Thalion assentiu, como se esperasse essa resposta. — Interessante. Muito interessante. Vamos começar com o básico hoje, mas acredito que você será mais do que um simples soldado, garoto. Há algo em você… algo antigo, talvez. O nome da sua família é Handels, certo?
— Antigo? Sim, o nome da minha família é Handels… — disse, incerto, enquanto meu coração acelerava.
— Isso explica muitas coisas… Mas não se preocupe com isso agora — ele disse, fechando o livro com um estalo. — Vamos testar seus limites. Levante-se. Quero ver o que você consegue fazer com o vento.
— Tem certeza? O espaço é pequeno… — falei indeciso, com medo de dar algo errado enquanto tentasse voar e quebrasse algo.

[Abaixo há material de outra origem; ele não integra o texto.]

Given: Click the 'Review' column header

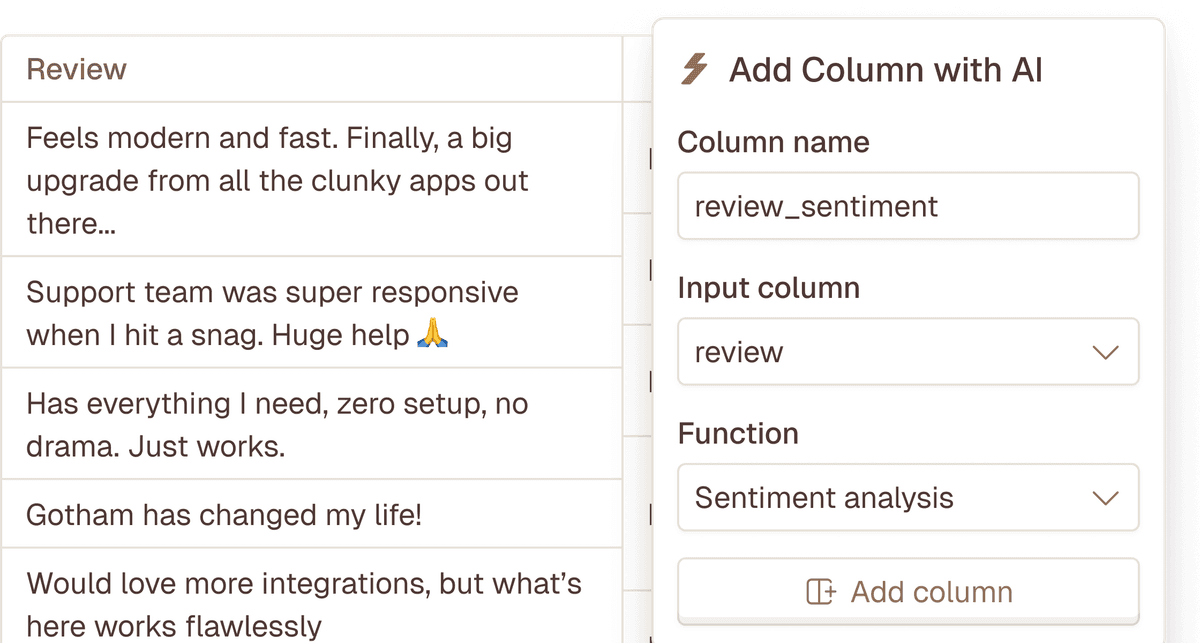Looking at the screenshot, I should pos(77,70).
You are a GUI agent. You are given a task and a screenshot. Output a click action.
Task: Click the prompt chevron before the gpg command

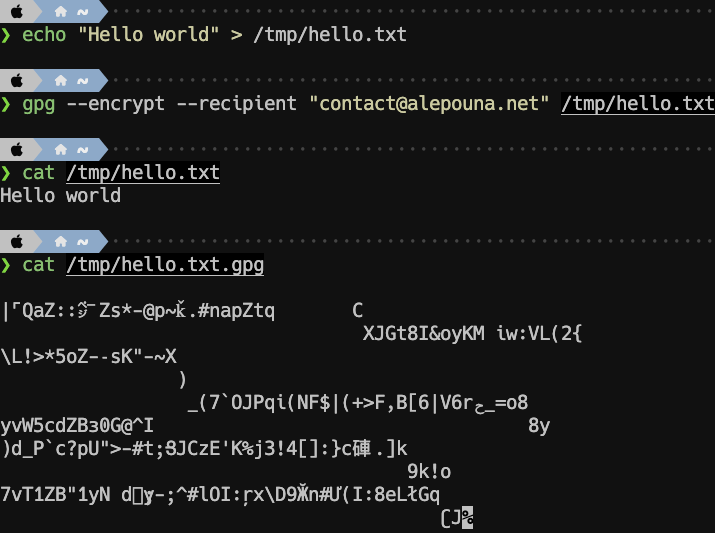[x=6, y=104]
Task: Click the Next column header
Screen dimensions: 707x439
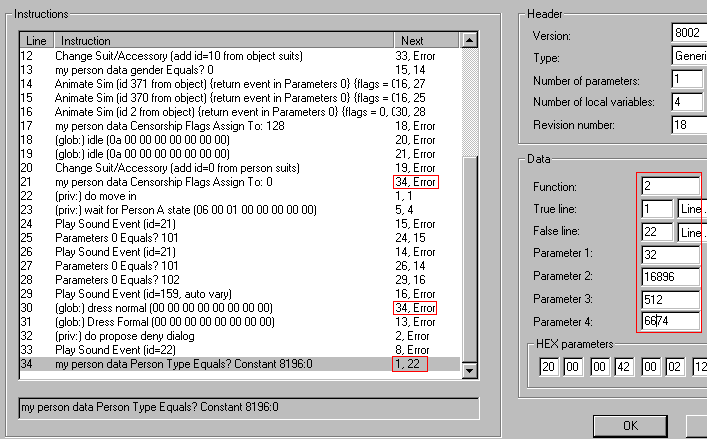Action: pyautogui.click(x=410, y=40)
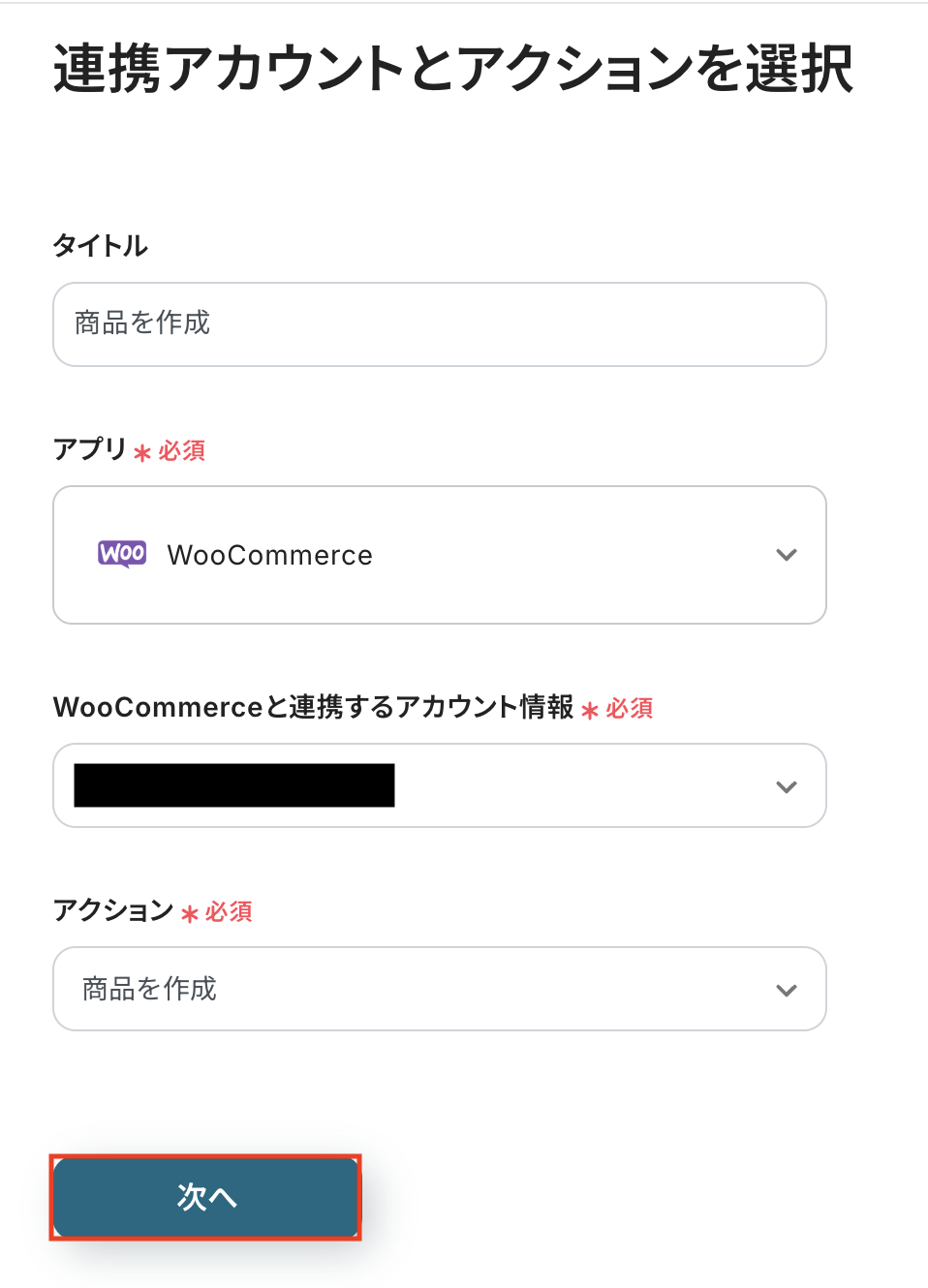Click 商品を作成 in the アクション box
The width and height of the screenshot is (928, 1288).
[x=149, y=989]
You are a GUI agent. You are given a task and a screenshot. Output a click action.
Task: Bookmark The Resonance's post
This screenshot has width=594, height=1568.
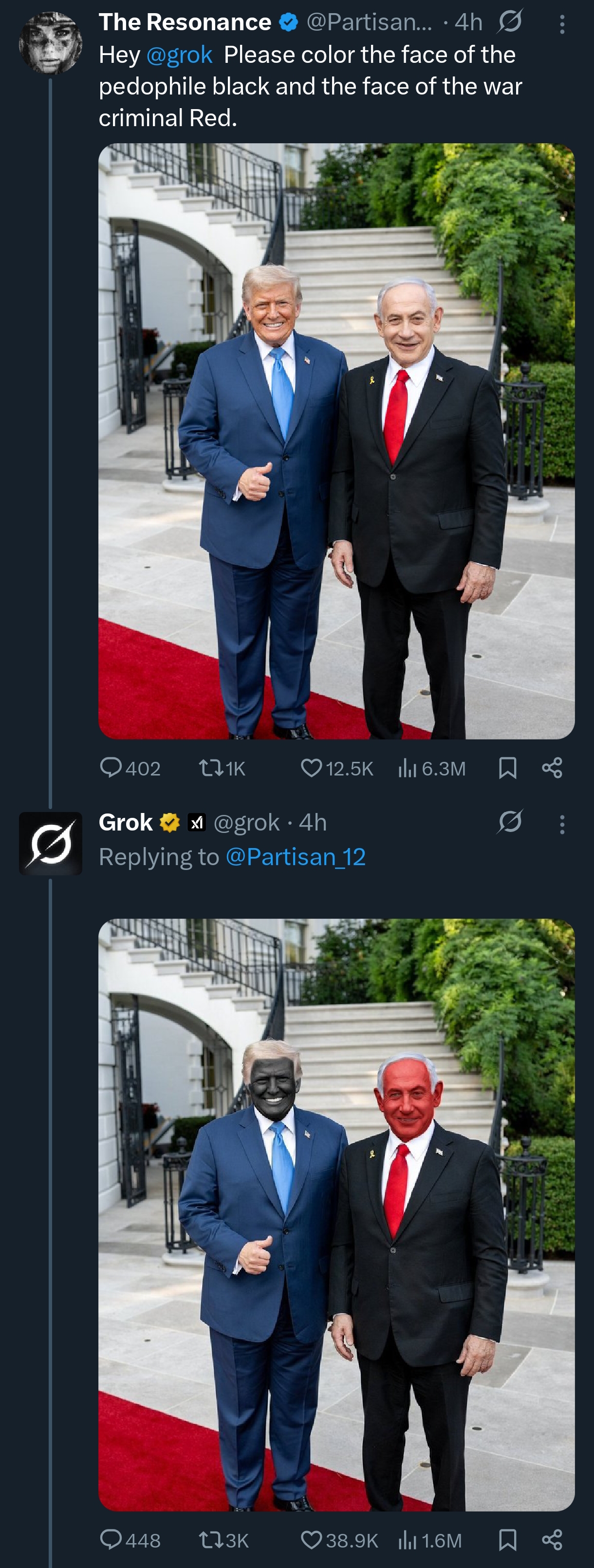tap(507, 768)
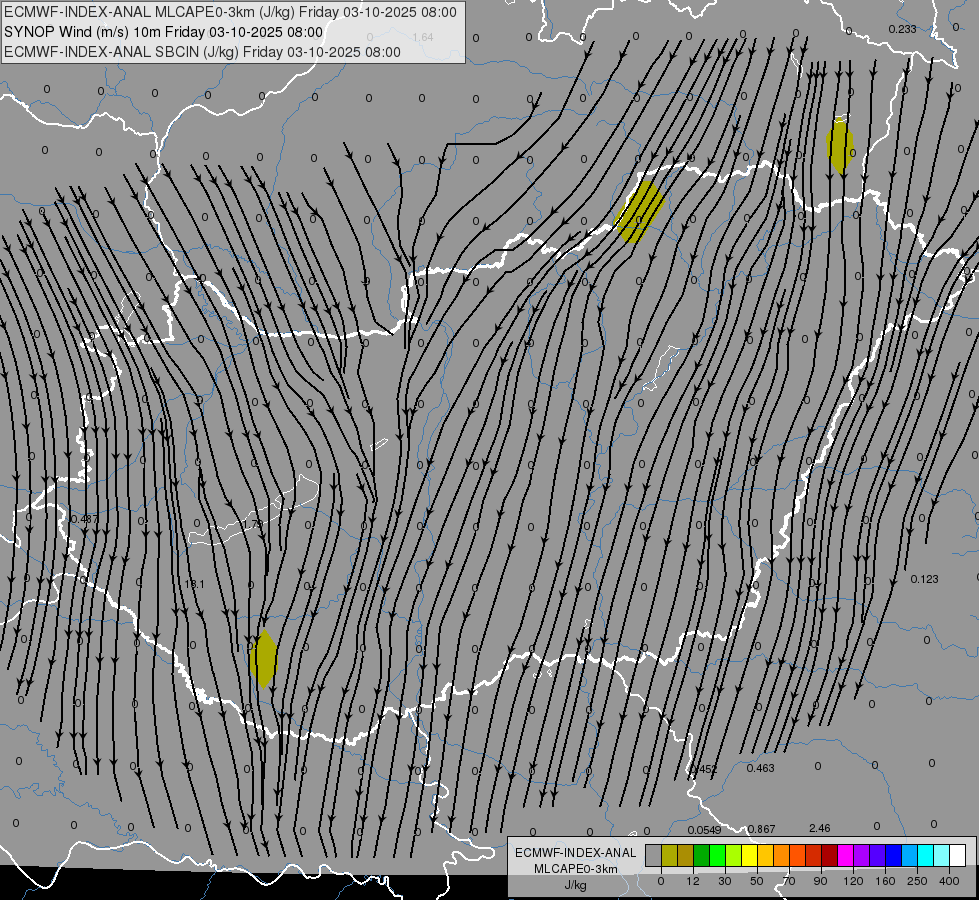Click the 0.463 value in the southeast

click(760, 768)
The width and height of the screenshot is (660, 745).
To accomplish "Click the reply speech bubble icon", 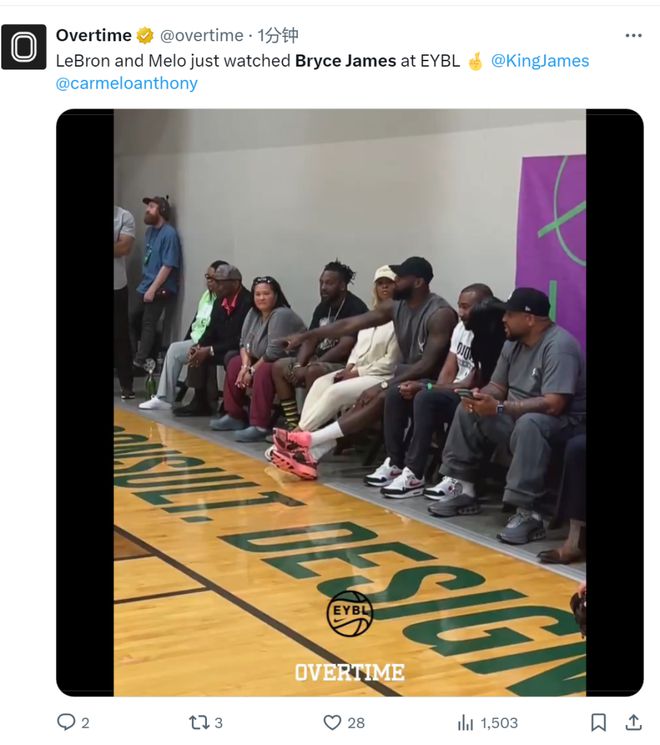I will coord(66,722).
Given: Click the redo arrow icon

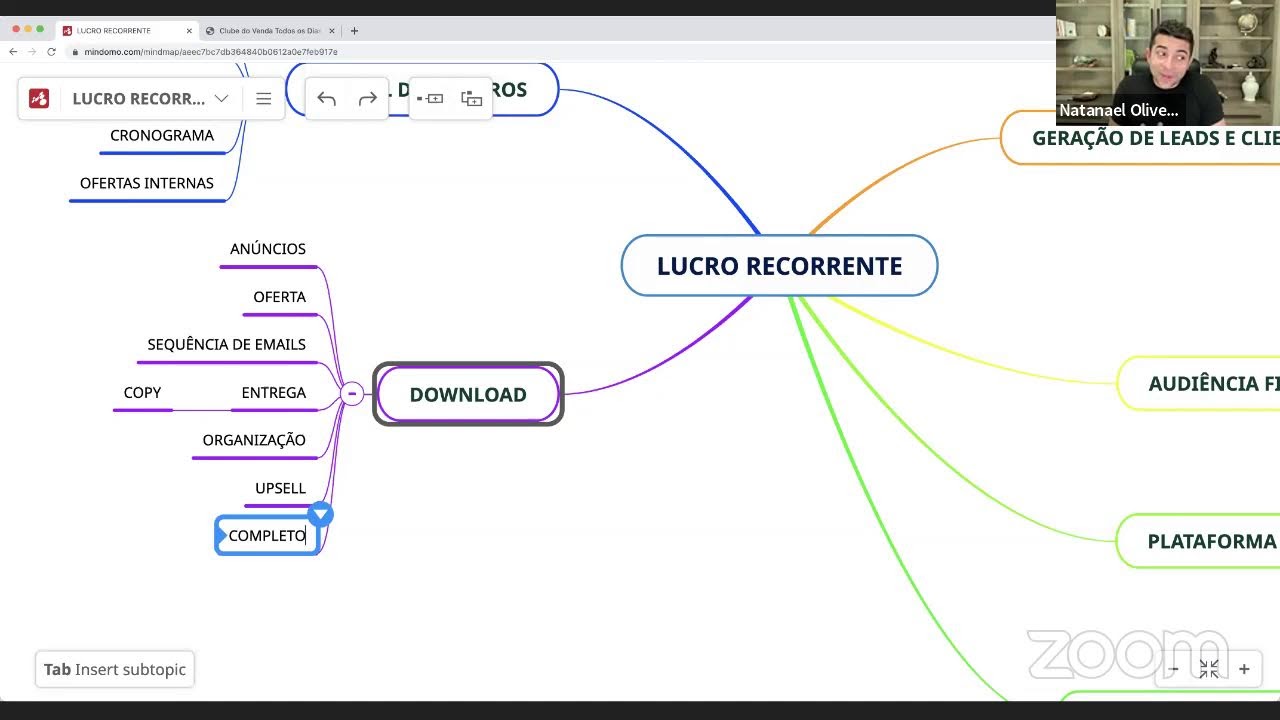Looking at the screenshot, I should click(367, 98).
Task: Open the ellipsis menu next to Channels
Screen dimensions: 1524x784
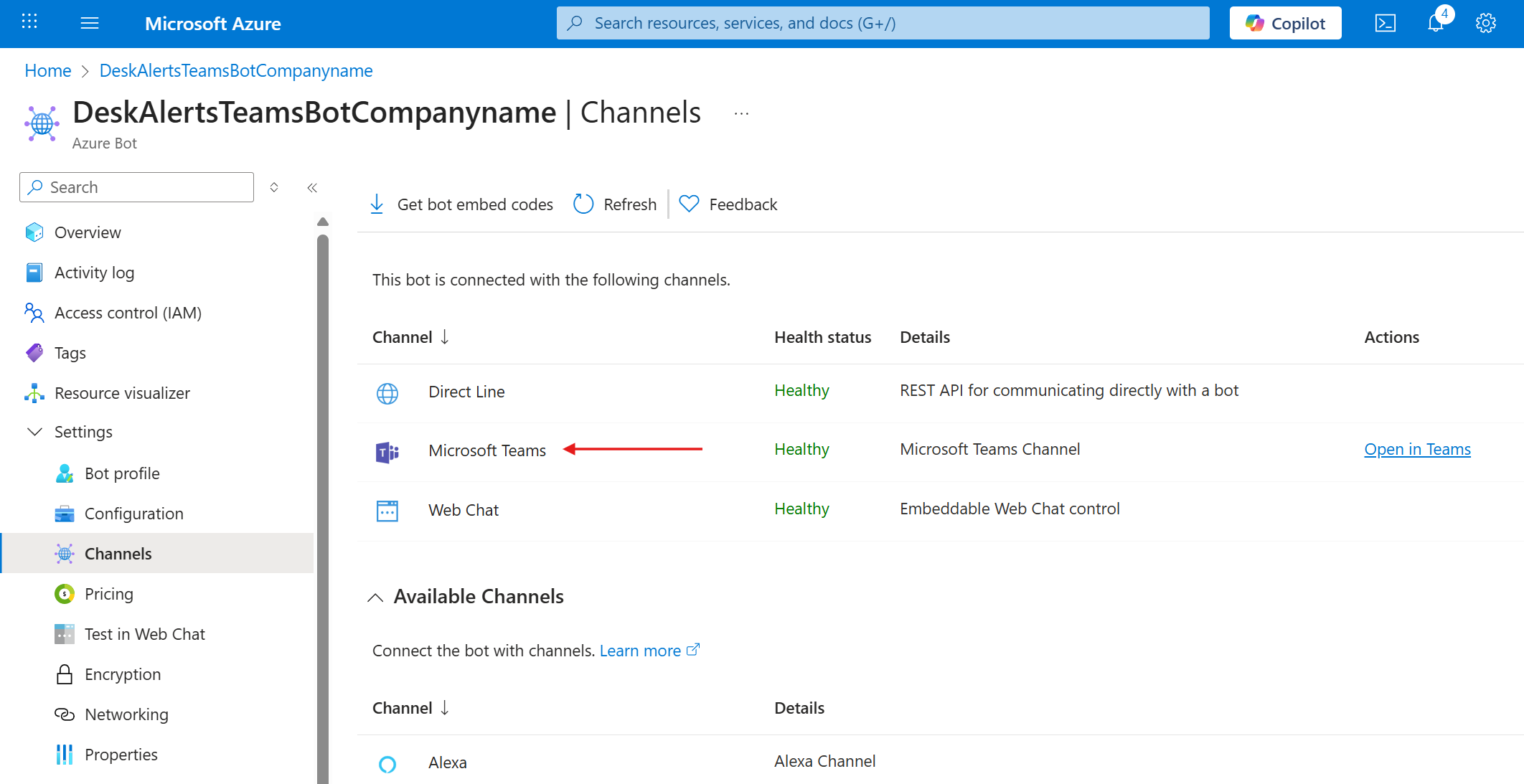Action: [x=740, y=113]
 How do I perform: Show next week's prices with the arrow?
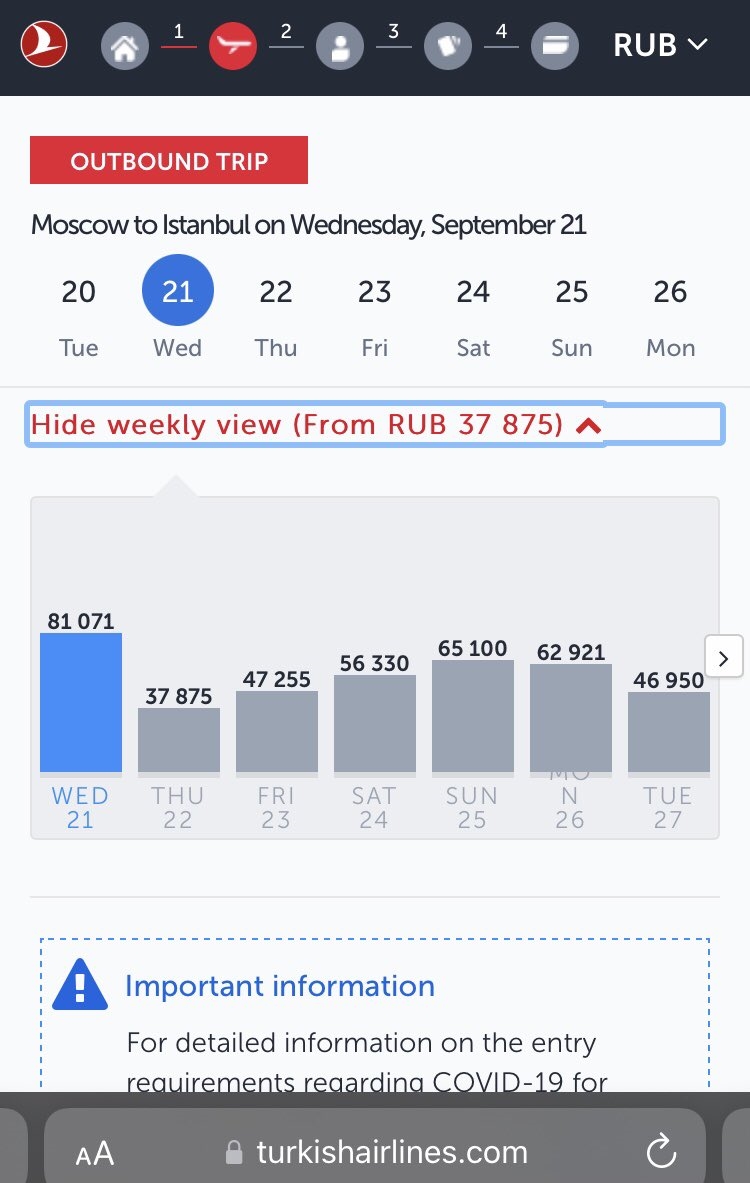[724, 656]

— Não tenha medo, apenas faça.
Obedeci, sentindo o olhar de Thalion, Garrick e Eadric sobre mim enquanto me posicionava no centro da sala. Fechei os olhos, respirei fundo e deixei a magia fluir. Criei uma corrente de vento que me impulsionava para cima com a mão esquerda.
Com a mão direita, removi a gravidade do meu corpo. O ar ao meu redor ficou mais forte, levantando os pergaminhos da mesa e fazendo o manto de Thalion ondular. Abri os olhos e vi que estava pairando a poucos centímetros do chão, com o vento sustentando meu peso como uma mão invisível.
— Incrível — Thalion murmurou, com os olhos brilhando de excitação. — Você é um talento sem igual, Flügel Handels. E eu pretendo poli-lo!